Santiago. El presidente chileno, Sebastián Piñera, abandonó este martes el palacio La Moneda para trasladarse al Congreso en la ciudad de Valparaíso, donde traspasará el poder a la mandataria electa Michelle Bachelet, pero no cerró las puertas de la sede de gobierno, rompiendo una antigua tradición.

Piñera ha dicho que no piensa en una nueva postulación a la presidencia, pero ha dejado en el aire la duda de si lo decidirá más adelante.

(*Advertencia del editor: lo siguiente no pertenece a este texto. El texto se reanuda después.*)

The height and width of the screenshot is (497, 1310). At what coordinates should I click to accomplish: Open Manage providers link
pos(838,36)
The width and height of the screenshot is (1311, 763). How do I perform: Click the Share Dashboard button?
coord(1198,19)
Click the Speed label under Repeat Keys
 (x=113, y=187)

El gobernante reconoció que recordaba "con nostalgia cuando hace cuatro años entré a este palacio de gobierno con mucha ilusión y ahora me voy con mucha satisfacción de haber aportado a que la vida de los chilenos sea mucho mejor".

"Le deseo lo mejor a la presidenta Bachelet y desde donde yo esté seguiré aportando al país", dijo.

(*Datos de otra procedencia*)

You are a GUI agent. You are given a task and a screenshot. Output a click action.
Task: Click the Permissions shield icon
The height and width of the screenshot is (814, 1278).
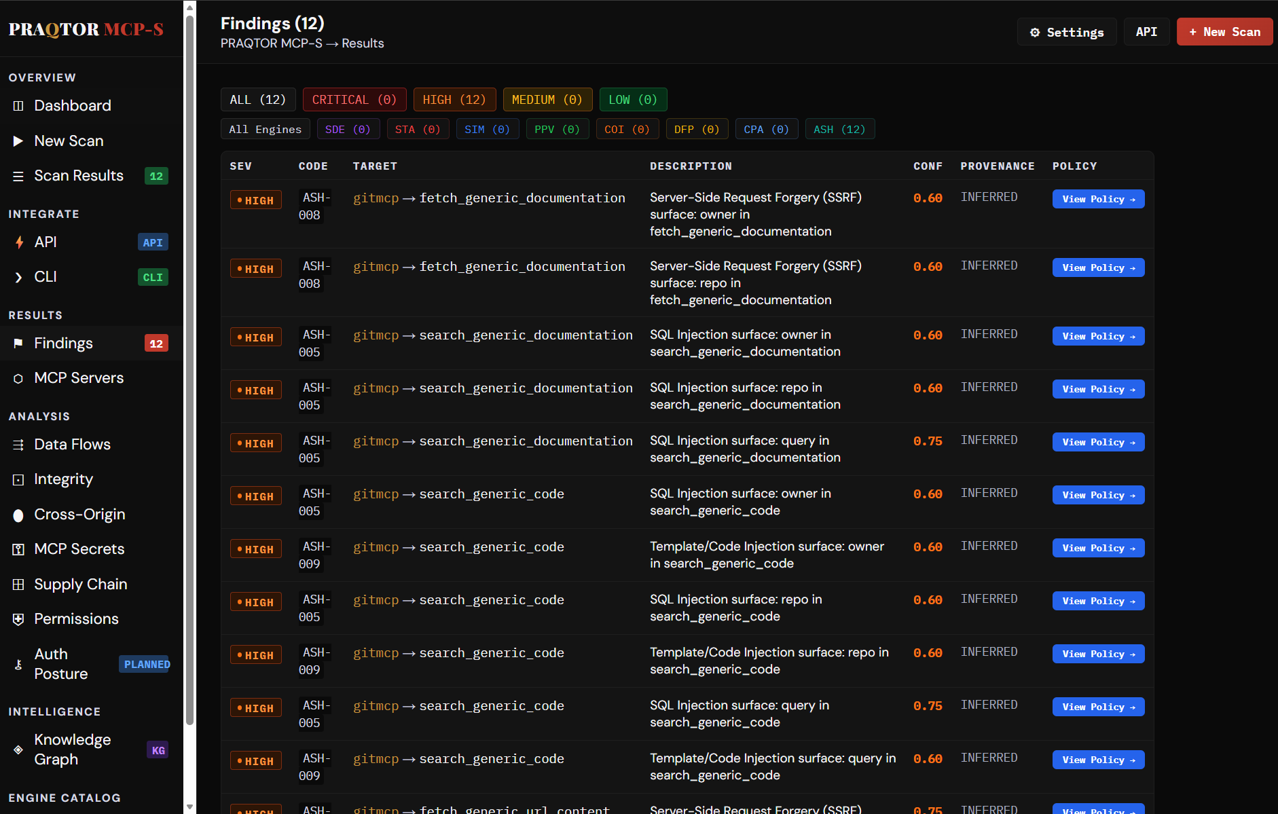pos(18,619)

El mandatario había llegado a la sede gubernamental temprano en la mañana y se despidió personalmente de cada uno de los miembros de su guardia oficial.

Luego se tomó la última foto con su gabinete ministerial y saludó a algunos de sus colaboradores antes de marcharse.

Piñera asumió el gobierno el 11 de marzo de 2010 sucediendo a la propia Michelle Bachelet en la presidencia y encabezó el primer gobierno de derecha electo en 50 años en el país.